A vitória de Trump exemplifica como as divisões partidárias modernas são frequentemente alimentadas mais pela oposição aos adversários do que pela identificação positiva com um grupo. Este “partidarismo negativo” tem se tornado uma força dominante na política contemporânea. Como ressalta Ezra Klein, a sobreposição entre identidade e política intensifica os conflitos. Pesquisas indicam que:
- Sociedades com identidades diversas e transversais tendem a experimentar menos conflitos
- Ameaças à identidade frequentemente resultam em maior engajamento político defensivo
- Mudanças culturais e demográficas podem intensificar tensões identitárias
Conclusão
A polarização não é apenas um incômodo nas reuniões de família – é uma ameaça real à democracia. Quando paramos de ver o “outro lado” como humanos com perspectivas diferentes e passamos a vê-los como inimigos, o próprio tecido social começa a se desfazer. A moralidade é tanto inata quanto aprendida, e as culturas e contextos sociais ajudam a moldar nossas intuições morais. Reconhecer que o raciocínio moral muitas vezes serve mais aos interesses sociais e emocionais do que à busca pela verdade pode nos ajudar a entender o motivo de tanta divisão.
Mas há esperança. Entender como nossa mente funciona é o primeiro passo para superar essas divisões.

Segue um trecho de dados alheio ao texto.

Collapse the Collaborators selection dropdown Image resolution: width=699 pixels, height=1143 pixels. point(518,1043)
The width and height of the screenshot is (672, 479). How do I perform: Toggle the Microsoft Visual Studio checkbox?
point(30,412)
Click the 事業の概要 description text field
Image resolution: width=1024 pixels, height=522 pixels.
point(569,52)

Como diz Haidt: “Não podemos mudar facilmente nossas reações intuitivas, mas podemos usar nossa razão para criar ambientes que favoreçam melhores interações entre diferentes grupos.”

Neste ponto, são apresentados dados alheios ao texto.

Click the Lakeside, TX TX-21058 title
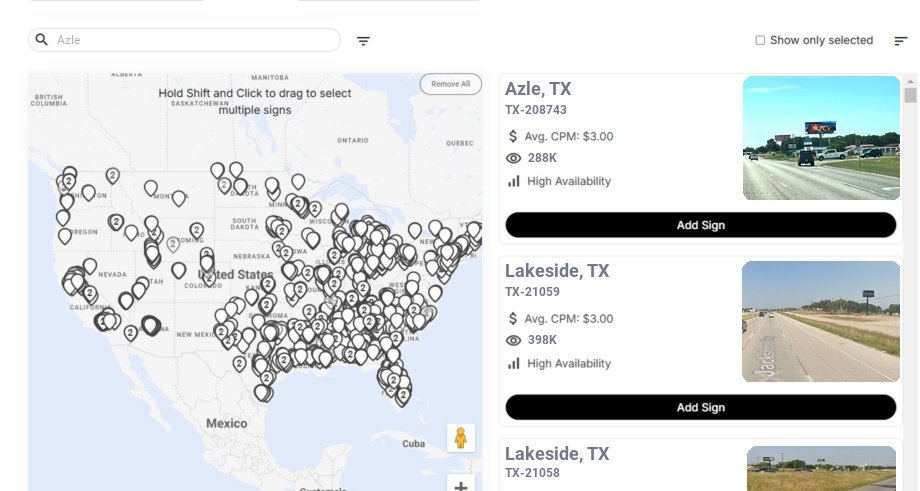 coord(557,454)
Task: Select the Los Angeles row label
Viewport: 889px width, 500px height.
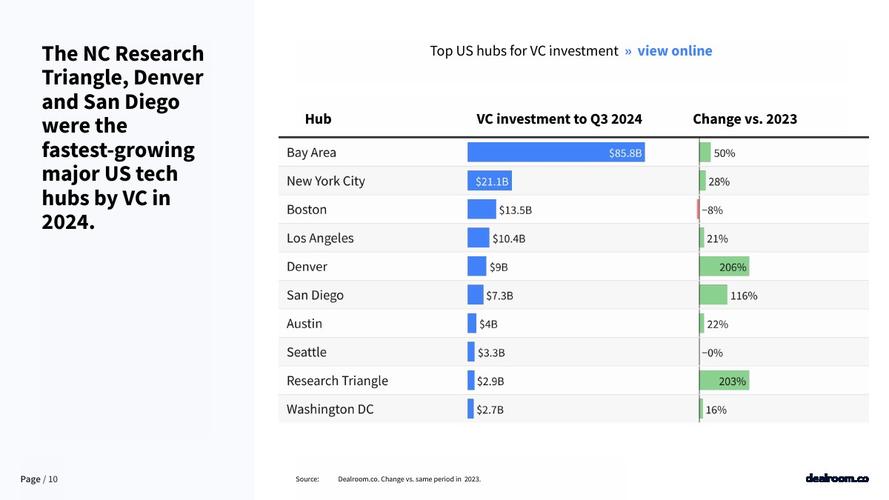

Para se aprofundar ainda mais
Se você se interessou por esse tema, recomendo:
– “The Righteous Mind” de Jonathan Haidt
– “Thinking, Fast and Slow” de Daniel Kahneman
– “Why We’re Polarized” de Ezra Klein
Lembre-se: o objetivo não é eliminar nossas diferenças – elas são naturais e até benéficas para uma sociedade saudável. O desafio é aprender a discordar sem desintegrar, a debater sem destruir, a criticar sem cancelar. Afinal, como dizia o filósofo John Stuart Mill: “aquele que conhece apenas o seu lado da questão conhece pouco dela.”